■ PROBLEMS TO WORK ON
**a.** In the text on forgotten childhood trauma, reproduce word for word the passage starting at "Even when explicit" and ending at "with their story.".
**b.** Translate this sentence from the text on forgotten childhood trauma into Spanish: "I suggest talking with children about their forgotten trauma, starting with the least alarming details."

■ SOURCE DOCUMENT
============================================================

Why do children need to talk about forgotten trauma

Trauma at any age may cause fear, avoidance, and secondary symptoms from an overstimulated nervous system.  But what if a child was so young that they seem to have forgotten the traumatic events?  It is tempting as a parent to welcome a child’s memory loss and try to simply move on as a family.  Nonetheless, the painful memory is codified in the child’s implicit memory and can continue to affect a young person as they grow and develop.

Even when explicit memory has been lost about a traumatic event, a child’s brain needs a chance to cognitively process what happened to them.  Without this processing, the child’s inherent memories may cause them to have unhelpful belief systems about the world and themselves, based on an undefined sense that they are unsafe or unloved.  I suggest talking with children about their forgotten trauma, starting with the least alarming details.  While presenting the facts, also pause to gently solicit their reactions and emotions.  Allow the child to ask questions and engage with their story.

============================================================

■ DATASET RECORDS
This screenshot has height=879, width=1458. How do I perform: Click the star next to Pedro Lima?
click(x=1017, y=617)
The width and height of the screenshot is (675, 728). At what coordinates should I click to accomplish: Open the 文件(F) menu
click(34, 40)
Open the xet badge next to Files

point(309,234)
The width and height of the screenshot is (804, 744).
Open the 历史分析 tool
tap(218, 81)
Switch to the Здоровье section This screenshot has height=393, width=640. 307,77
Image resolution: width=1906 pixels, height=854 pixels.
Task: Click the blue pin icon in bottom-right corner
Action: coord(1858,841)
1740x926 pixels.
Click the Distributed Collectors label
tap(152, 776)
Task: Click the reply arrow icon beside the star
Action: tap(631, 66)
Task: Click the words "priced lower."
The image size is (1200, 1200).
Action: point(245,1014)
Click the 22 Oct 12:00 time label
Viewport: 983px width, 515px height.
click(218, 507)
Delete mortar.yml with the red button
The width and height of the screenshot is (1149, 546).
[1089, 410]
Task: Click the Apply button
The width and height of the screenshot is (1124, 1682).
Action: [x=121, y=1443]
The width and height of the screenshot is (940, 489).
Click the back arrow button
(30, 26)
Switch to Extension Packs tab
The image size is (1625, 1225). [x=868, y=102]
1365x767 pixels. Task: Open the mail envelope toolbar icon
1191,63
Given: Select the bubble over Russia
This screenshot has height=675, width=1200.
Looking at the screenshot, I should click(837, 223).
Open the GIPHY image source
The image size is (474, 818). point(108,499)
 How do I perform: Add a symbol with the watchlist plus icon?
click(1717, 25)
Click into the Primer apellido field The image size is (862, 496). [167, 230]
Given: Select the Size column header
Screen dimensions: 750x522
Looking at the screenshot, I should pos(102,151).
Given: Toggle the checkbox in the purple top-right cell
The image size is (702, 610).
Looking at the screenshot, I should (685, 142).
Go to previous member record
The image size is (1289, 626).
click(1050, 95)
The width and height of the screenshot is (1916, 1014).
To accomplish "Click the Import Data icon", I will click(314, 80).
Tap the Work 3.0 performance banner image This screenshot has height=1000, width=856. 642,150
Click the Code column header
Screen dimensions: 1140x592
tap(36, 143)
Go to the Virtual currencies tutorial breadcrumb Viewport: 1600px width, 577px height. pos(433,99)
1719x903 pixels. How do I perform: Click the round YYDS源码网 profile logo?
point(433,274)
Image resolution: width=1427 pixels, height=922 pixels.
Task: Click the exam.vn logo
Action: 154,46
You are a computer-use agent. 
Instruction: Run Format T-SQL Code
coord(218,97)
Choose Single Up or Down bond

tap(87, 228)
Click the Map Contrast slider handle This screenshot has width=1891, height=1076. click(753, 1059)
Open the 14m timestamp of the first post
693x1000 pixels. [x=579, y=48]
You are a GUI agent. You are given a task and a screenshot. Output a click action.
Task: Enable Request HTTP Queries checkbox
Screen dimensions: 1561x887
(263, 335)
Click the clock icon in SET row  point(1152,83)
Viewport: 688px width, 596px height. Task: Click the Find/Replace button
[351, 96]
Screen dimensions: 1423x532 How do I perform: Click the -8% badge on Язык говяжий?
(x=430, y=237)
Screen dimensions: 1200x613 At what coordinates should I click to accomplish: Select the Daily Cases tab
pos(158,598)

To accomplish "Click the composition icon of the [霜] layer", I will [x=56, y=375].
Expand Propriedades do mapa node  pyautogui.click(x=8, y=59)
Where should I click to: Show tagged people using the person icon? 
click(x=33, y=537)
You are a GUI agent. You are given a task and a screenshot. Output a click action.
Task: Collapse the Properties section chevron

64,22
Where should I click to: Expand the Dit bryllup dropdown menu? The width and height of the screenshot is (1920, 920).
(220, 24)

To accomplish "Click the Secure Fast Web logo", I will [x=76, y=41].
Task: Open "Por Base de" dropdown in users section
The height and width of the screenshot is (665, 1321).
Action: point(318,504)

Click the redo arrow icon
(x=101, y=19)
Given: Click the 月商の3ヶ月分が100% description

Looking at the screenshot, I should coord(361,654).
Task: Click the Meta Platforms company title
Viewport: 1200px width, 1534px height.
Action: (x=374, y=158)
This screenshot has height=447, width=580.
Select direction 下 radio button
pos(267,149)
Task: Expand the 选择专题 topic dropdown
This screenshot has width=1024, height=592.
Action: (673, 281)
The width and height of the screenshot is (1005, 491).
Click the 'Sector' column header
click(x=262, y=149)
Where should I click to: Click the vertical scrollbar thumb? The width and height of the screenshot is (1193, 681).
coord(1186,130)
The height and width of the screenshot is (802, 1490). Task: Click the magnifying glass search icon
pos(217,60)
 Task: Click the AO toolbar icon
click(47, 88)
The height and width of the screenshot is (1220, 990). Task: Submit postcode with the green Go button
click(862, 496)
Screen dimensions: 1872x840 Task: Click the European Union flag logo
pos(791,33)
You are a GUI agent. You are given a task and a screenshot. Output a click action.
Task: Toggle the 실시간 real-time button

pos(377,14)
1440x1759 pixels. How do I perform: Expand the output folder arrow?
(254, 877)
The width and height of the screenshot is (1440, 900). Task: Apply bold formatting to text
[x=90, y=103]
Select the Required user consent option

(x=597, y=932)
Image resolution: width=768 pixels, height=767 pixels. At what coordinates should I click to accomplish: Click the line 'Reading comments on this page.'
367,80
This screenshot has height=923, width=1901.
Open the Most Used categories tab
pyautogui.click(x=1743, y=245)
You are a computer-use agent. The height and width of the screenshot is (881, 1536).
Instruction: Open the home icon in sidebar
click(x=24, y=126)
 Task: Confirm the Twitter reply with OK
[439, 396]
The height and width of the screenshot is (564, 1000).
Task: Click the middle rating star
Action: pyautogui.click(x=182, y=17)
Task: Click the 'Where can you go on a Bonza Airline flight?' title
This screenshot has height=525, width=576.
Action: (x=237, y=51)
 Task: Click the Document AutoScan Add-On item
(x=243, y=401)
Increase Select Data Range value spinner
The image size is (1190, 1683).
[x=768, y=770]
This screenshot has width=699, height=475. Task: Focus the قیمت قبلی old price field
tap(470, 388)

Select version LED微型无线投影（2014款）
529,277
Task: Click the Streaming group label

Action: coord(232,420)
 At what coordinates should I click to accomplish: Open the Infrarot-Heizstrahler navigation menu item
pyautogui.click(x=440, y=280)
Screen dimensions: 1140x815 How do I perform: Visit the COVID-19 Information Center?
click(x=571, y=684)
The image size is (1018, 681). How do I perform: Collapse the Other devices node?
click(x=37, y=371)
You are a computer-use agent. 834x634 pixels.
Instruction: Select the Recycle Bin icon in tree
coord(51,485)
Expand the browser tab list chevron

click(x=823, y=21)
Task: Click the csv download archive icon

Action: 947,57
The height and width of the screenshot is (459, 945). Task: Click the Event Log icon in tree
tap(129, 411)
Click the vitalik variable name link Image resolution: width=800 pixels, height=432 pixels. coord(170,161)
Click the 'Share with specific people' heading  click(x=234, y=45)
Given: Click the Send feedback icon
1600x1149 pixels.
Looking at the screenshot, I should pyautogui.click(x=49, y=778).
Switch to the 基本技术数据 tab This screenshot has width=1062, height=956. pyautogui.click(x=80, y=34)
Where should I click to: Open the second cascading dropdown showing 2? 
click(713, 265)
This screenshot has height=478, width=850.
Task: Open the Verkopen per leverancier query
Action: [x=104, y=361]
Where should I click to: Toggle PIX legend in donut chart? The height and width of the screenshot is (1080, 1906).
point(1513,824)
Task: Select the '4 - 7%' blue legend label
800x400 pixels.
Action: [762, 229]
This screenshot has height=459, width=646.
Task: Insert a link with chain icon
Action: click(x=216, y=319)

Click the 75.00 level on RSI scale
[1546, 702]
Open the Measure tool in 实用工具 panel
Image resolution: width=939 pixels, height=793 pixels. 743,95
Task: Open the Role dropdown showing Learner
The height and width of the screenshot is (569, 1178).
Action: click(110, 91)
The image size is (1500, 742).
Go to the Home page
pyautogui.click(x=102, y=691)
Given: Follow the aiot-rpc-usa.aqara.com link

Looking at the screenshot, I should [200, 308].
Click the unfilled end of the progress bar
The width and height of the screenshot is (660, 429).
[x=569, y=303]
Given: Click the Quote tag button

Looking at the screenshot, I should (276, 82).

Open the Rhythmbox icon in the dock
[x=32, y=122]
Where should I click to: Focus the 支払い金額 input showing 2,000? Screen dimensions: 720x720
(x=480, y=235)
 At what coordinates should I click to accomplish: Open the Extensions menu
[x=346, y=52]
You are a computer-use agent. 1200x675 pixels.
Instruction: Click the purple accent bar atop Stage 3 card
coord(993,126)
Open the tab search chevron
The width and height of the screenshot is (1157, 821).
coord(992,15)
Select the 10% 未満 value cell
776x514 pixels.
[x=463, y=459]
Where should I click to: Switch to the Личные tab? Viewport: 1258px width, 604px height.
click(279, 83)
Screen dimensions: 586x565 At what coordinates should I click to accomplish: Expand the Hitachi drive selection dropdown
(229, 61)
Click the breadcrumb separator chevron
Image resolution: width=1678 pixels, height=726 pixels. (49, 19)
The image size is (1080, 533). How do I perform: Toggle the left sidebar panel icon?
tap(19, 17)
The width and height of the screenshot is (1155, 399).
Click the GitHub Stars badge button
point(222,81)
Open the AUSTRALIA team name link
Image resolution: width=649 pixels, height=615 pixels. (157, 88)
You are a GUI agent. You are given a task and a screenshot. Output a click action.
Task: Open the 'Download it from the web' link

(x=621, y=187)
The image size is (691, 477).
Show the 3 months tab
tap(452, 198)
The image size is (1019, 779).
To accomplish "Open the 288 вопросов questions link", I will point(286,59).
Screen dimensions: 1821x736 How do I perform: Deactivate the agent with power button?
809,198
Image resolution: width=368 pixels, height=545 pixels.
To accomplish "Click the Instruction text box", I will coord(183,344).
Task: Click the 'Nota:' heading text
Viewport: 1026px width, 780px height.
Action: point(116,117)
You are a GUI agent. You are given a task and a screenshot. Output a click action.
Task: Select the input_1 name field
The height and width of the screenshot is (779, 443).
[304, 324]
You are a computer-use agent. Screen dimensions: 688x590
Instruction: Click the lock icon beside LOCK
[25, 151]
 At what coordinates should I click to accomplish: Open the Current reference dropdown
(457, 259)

============================================================

■ SOLUTIONS TO THE EXERCISE
**a.**
Even when explicit memory has been lost about a traumatic event, a child’s brain needs a chance to cognitively process what happened to them.  Without this processing, the child’s inherent memories may cause them to have unhelpful belief systems about the world and themselves, based on an undefined sense that they are unsafe or unloved.  I suggest talking with children about their forgotten trauma, starting with the least alarming details.  While presenting the facts, also pause to gently solicit their reactions and emotions.  Allow the child to ask questions and engage with their story.

**b.** Sugiero hablar con los niños sobre su trauma olvidado, comenzando por los detalles menos alarmantes.